Budzi się sto lat później i stwierdza, że odmrożeńcy nie mają już żadnych praw, jest więc własnością państwa. Został przekopiowany do komputera i ma zostać inteligencją sterującą międzygwiezdną sondą kosmiczną, szukającą planet do zamieszkania. Stawka jest wysoka - co najmniej trzy inne państwa próbują pierwsze wystrzelić takie sondy, a nie grają czysto.
Najbezpieczniej mu będzie w kosmosie, jak najdalej od Ziemi. Ale tak mu się tylko wydaje. Bowiem wszechświat też jest pełen wrednych istot, które wcale nie lubią, gdy wkracza się na ich teren.

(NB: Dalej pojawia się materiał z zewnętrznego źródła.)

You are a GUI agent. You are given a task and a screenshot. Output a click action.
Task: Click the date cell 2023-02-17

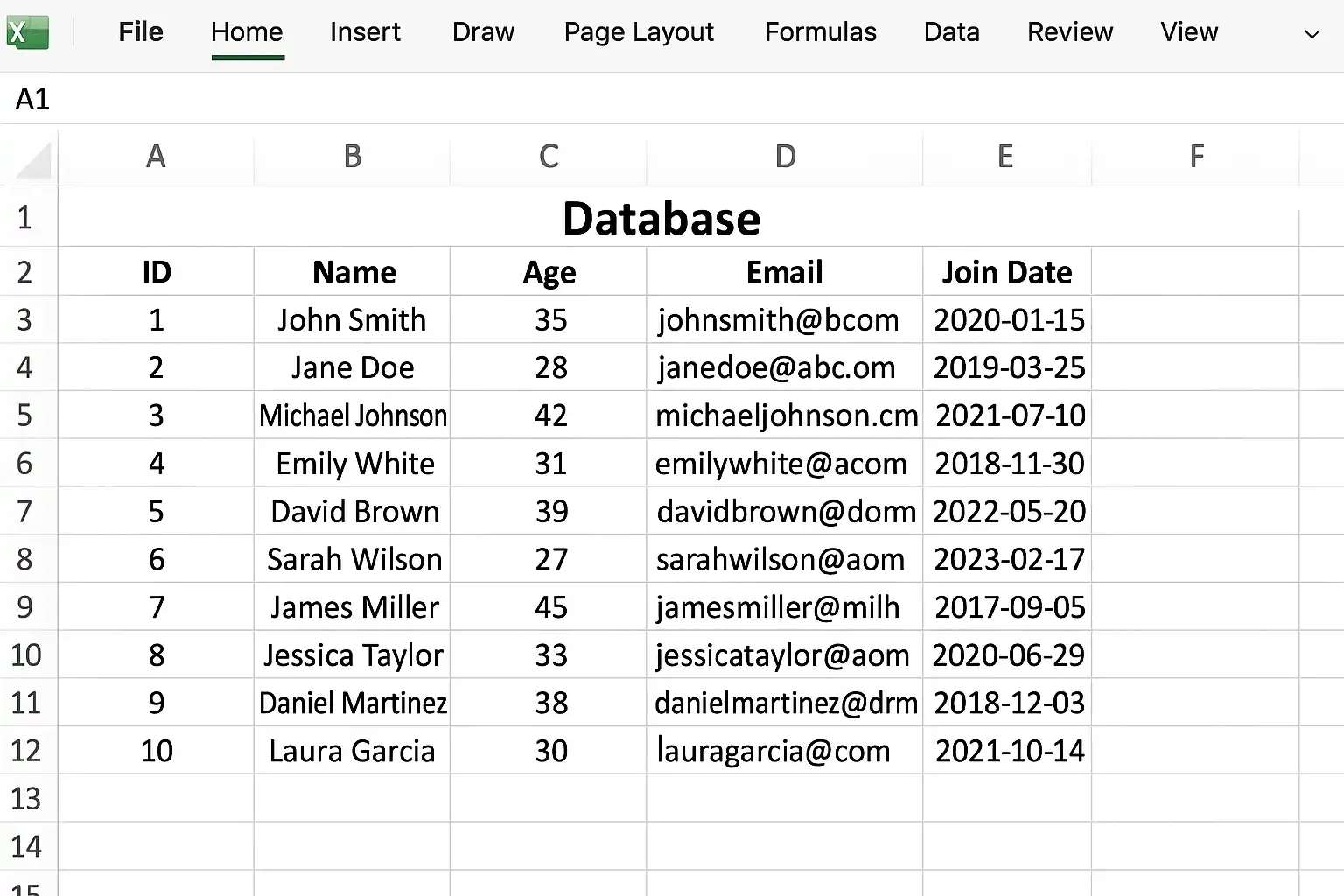[x=1007, y=559]
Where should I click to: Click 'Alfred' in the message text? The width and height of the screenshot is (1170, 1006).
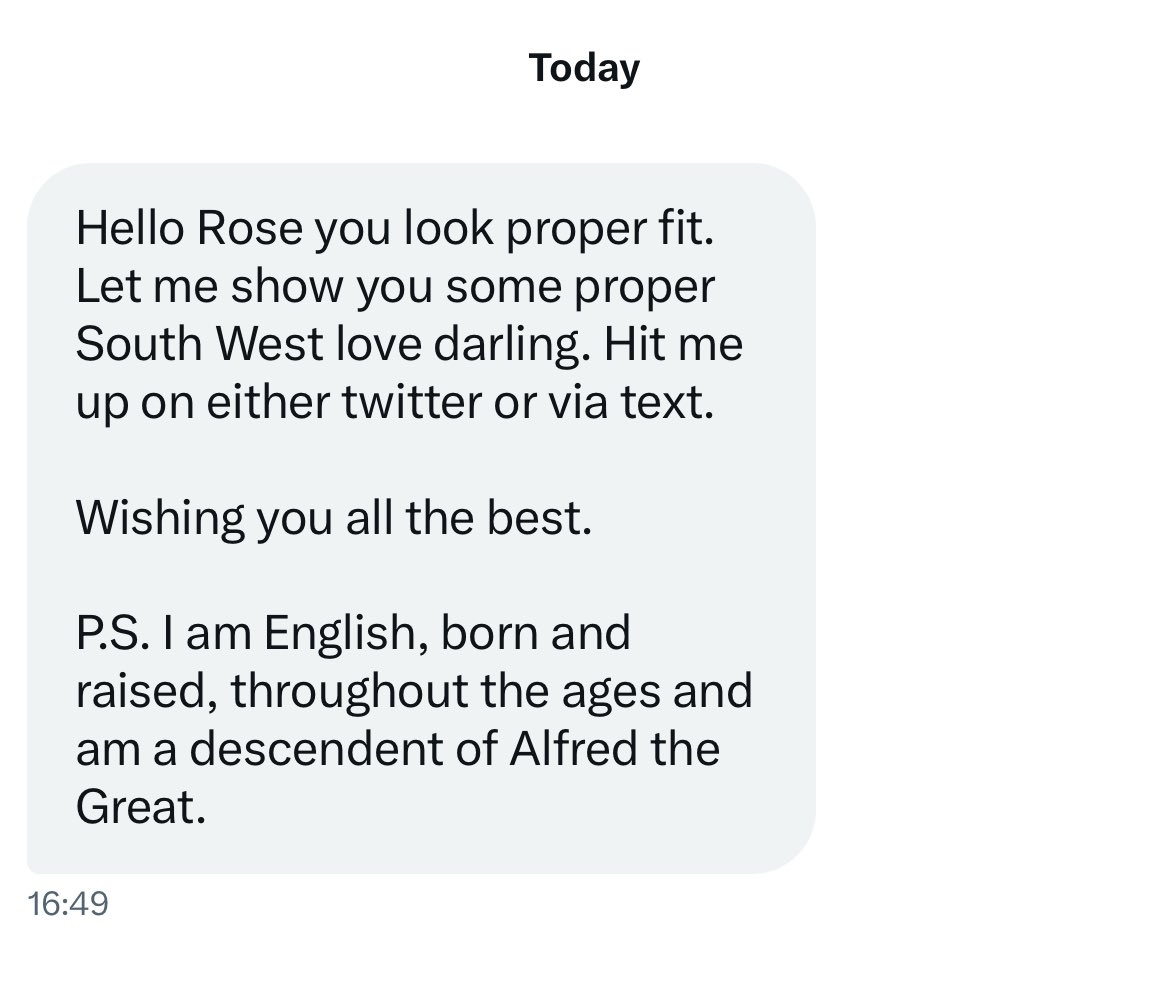(574, 749)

Czytelnik Woblinka 02-08-2020
Czytelnik Woblinka 02-08-2020
- Konkurs recenzencki Woblinka - Zanim wyruszysz w kosmos, zbierz drużynę. Chyba że już zostałeś wysłany w kosmos i jesteś tylko sztuczną inteligencją, a wiele lat świetlnych od Ciebie nie ma żywej duszy. Bob miał właśnie taki problem - zaczęło się od tego, że kupił sobie bilet na drugie życie, a potem umarł, a jakieś 200 lat później został obudzony już nie jako człowiek, a program. Nie zmieniało to faktu, że cały czas czuł się sobą. Ludzie przez 200 lat się nie zmienili, niestety Ziemia już tak, nękana bombami atomowymi i innymi nowoczesnymi brońmi do niszczenia “tych drugich”. Więc Bob dostał cel: znaleźć nową Ziemię. Po czym wysłano go w kosmos, mając za towarzysza jedynie inny program nadzorujący. Oczywiście, do czasu. I tak zaczyna się pierwsza część trylogii Dennisa E. Taylora. Książka w trakcie rozwijania fabuły nabiera tempa, aż w pewnym momencie trudno się od niej oderwać. Muszę także pochwalić niesamowity projekt okładki, który na pierwszy rzut oka intryguje. Autor przedstawia innowacyjne podejście do tematyki - jeszcze? - człowieka czy już kogoś więcej? Mając niemal nieskończone możliwości, kim możemy się stać?